Tendinosis (or tendonitis) means inflammation of a tendon; De Quervain's tendinosis is the irritation or inflammation of the tendons that run along the base of the thumb. Symptoms include pain and tenderness in the thumb and side of the wrist that can travel up the arm, particularly when gripping or twisting the wrist. Overuse can cause De Quervain's tendinosis, as can pregnancy and its related hormonal changes, and rheumatoid arthritis. This condition is most common in middle-aged women.

Diagnosing De Quervain's Tendinosis

Finkelstein test

To diagnose De Quervain's tendinosis, a physician may ask the patient to place his or her thumb against their hand, making a fist with their fingers closed over the thumb, and then bending the wrist toward the little finger. If the patient has De Quervain's tendinosis, this test is quite painful, causing tendon pain on the thumb side of the wrist.

Treatments for De Quervain's Tendinosis

Bracing/Splinting

A splint, also known as a brace, is a rigid device that holds a body part in place so that it is unable to move.
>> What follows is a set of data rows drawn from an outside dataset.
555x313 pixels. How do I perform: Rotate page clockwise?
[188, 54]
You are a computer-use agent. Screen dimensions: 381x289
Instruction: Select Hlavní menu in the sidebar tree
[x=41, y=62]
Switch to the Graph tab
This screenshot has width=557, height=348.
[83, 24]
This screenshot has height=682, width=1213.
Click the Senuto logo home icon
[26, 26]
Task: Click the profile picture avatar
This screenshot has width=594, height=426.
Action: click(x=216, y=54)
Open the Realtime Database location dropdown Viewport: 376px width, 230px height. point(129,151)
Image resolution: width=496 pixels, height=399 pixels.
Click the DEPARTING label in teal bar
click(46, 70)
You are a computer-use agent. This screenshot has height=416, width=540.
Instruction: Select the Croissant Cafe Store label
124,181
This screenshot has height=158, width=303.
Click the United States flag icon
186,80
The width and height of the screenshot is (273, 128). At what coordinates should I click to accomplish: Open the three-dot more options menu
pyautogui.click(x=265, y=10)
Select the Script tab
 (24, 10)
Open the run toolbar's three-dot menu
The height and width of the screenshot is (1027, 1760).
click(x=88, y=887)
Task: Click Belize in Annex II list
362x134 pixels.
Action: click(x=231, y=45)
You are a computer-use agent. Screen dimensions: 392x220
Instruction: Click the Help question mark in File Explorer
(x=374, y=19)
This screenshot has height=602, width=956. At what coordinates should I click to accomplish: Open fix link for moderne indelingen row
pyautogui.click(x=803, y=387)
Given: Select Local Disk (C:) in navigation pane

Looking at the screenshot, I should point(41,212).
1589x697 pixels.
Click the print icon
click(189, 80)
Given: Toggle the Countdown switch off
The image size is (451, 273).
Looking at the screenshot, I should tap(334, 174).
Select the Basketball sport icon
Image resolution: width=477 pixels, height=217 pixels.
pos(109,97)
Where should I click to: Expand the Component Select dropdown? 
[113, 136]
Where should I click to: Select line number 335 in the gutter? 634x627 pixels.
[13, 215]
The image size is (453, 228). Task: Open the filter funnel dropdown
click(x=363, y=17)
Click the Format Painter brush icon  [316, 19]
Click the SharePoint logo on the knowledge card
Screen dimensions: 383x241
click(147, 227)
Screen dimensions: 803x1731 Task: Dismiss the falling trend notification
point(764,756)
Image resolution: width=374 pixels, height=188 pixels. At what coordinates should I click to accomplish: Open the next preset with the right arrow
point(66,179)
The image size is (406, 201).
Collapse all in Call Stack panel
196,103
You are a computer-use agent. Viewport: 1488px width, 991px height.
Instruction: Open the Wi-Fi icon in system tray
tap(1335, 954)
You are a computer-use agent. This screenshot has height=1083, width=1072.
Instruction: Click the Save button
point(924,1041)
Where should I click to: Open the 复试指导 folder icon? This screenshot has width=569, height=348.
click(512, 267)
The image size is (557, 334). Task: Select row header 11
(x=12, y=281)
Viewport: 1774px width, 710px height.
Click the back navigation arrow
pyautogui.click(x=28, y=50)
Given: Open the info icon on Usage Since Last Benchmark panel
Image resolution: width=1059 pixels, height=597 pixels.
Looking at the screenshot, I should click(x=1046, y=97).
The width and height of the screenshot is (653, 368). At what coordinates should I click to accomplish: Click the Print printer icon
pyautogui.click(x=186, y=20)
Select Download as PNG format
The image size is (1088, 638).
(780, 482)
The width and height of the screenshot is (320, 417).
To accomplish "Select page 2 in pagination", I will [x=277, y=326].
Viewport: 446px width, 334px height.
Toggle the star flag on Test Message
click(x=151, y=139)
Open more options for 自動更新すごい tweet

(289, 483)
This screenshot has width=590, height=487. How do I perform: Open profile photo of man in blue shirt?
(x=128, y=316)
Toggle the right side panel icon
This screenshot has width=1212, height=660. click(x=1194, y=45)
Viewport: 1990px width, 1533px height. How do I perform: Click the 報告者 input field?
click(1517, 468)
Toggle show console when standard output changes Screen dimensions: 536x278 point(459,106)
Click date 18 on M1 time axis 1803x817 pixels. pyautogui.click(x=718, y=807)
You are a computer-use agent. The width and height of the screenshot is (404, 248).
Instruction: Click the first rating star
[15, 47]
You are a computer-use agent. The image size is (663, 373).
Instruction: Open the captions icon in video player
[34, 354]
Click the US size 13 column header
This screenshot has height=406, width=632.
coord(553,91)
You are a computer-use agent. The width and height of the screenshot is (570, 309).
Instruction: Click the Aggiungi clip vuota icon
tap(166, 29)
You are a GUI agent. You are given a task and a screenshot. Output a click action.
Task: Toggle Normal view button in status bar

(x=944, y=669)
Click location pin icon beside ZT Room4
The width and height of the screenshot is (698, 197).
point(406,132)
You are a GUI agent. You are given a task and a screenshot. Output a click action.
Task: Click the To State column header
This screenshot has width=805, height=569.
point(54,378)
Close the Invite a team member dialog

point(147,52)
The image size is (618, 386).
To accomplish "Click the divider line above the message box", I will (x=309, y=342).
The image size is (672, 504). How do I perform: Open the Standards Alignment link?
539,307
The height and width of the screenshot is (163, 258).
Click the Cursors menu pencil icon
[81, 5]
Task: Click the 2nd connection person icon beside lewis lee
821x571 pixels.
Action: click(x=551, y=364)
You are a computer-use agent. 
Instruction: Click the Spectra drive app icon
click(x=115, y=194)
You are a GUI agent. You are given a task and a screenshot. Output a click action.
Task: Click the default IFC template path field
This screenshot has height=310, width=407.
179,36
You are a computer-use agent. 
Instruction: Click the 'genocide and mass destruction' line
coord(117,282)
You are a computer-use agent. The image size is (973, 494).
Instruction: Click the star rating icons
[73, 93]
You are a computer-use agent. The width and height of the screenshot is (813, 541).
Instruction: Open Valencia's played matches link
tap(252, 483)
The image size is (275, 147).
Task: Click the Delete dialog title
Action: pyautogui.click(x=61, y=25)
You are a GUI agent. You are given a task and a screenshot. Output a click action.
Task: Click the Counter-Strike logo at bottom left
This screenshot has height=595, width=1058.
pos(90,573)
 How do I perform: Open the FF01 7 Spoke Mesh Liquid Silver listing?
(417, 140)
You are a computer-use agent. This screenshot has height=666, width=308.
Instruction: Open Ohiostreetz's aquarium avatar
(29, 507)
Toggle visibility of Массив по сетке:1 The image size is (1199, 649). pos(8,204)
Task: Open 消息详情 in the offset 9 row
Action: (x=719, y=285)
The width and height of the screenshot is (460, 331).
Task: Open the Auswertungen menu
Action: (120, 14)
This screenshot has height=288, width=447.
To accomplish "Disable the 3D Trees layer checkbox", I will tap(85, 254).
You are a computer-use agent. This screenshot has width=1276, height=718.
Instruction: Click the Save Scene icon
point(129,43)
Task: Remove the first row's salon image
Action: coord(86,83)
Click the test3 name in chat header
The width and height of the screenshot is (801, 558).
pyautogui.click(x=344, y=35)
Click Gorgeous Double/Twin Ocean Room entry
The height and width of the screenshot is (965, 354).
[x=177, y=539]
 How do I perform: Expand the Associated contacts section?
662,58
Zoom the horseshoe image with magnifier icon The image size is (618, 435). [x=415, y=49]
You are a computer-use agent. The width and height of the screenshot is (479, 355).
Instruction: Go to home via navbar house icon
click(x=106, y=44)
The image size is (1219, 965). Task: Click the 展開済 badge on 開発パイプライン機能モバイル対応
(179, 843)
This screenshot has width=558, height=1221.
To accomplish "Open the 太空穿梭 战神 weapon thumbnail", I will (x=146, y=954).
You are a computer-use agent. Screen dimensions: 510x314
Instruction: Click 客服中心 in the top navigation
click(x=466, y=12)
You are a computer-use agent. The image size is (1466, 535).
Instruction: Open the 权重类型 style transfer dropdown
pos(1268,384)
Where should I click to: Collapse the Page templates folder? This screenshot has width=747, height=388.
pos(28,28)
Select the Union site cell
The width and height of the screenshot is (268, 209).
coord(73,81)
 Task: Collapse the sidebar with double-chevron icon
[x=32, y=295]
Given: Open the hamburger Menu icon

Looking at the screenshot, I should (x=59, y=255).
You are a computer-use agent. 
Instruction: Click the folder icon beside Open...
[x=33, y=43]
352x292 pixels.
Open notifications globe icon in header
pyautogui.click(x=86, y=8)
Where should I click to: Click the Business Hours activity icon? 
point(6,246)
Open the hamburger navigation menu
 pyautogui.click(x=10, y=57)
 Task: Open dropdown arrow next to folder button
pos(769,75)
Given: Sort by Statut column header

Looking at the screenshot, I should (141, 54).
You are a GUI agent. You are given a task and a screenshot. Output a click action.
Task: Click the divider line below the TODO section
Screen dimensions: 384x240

It is usually used as a treatment for a suspected fracture, sprain/ligament damage, or other injury. It can be applied by first responders in the event of trauma. Splints can reduce pain, aid in proper healing, and can also prevent further injury. They can be worn for several days or weeks to hold the body part in place for the duration of healing time.

Nonsteroidal anti-inflammatory drugs (NSAIDs)

A class of medications, including but not limited to aspirin, naproxen, and ibuprofen, that are used for reducing pain and redness, swelling, and heat (inflammation) in arthritis and other painful inflammatory disorders.

Activity Modification

Physicians may prescribe general lifestyle changes to a patient, in order to help relieve the symptoms of their condition and improve their overall physical function and well-being. Depending on the medical condition being treated, activity modification may include: decreasing or increasing one's level of physical activity; added rest; beginning a new activity or exercise program; changing sleep habits; or modifying one's physical environment at home, in their vehicle, or at work.

Corticosteroid injections

Also known as cortisone shots, these are injections that may help relieve pain and inflammation in a specific area of the body. Cortisone shots are most commonly given into joints — such as the ankle, elbow, hip, knee, shoulder, spine, and wrist.

Surgery for De Quervain's Tendinosis

This procedure is an option for patients with severe cases of De Quervain's Tendinosis, or whose symptoms do not improve. The goal of the surgery is to open the thumb compartment (covering) to make more room for the irritated tendons. Normal use of the hand usually can be resumed once comfort and strength have returned.